- What the task asks -
Copy out all of the entries below, switching each "resolution" to "dimensions" and leaving everything else unchanged.
※ ※ ※
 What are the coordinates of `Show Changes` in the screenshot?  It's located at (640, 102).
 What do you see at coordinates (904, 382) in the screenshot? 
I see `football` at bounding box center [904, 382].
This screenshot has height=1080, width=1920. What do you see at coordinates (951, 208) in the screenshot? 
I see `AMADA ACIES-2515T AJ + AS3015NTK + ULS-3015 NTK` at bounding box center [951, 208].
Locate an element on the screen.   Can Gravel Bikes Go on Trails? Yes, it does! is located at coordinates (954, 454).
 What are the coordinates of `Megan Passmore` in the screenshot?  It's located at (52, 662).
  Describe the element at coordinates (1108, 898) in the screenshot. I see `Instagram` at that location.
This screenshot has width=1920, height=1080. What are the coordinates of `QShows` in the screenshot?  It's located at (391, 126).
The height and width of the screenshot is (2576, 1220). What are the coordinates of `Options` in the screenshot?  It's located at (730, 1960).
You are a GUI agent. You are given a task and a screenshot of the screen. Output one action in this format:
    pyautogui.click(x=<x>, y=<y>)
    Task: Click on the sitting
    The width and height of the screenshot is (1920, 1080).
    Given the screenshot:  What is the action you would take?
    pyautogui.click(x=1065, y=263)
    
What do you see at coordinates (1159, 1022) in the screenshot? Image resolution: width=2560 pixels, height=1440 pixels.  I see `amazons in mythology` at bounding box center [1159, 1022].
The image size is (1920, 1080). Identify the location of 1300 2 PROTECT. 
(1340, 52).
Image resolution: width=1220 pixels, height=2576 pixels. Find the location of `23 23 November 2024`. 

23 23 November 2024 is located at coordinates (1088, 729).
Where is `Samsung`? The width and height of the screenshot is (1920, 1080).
※ ※ ※
- Exercise solution -
 What are the coordinates of `Show Changes` in the screenshot?  It's located at (640, 102).
 What do you see at coordinates (904, 382) in the screenshot? 
I see `football` at bounding box center [904, 382].
This screenshot has height=1080, width=1920. What do you see at coordinates (951, 208) in the screenshot? 
I see `AMADA ACIES-2515T AJ + AS3015NTK + ULS-3015 NTK` at bounding box center [951, 208].
Locate an element on the screen.   Can Gravel Bikes Go on Trails? Yes, it does! is located at coordinates (954, 454).
 What are the coordinates of `Megan Passmore` in the screenshot?  It's located at (52, 662).
  Describe the element at coordinates (1108, 898) in the screenshot. I see `Instagram` at that location.
This screenshot has width=1920, height=1080. What are the coordinates of `QShows` in the screenshot?  It's located at (391, 126).
The height and width of the screenshot is (2576, 1220). What are the coordinates of `Options` in the screenshot?  It's located at (730, 1960).
You are a GUI agent. You are given a task and a screenshot of the screen. Output one action in this format:
    pyautogui.click(x=<x>, y=<y>)
    Task: Click on the sitting
    The width and height of the screenshot is (1920, 1080).
    Given the screenshot:  What is the action you would take?
    pyautogui.click(x=1065, y=263)
    
What do you see at coordinates (1159, 1022) in the screenshot? Image dimensions: width=2560 pixels, height=1440 pixels.  I see `amazons in mythology` at bounding box center [1159, 1022].
The image size is (1920, 1080). Identify the location of 1300 2 PROTECT. 
(1340, 52).
Image dimensions: width=1220 pixels, height=2576 pixels. Find the location of `23 23 November 2024`. 

23 23 November 2024 is located at coordinates (1088, 729).
Where is `Samsung`? The width and height of the screenshot is (1920, 1080).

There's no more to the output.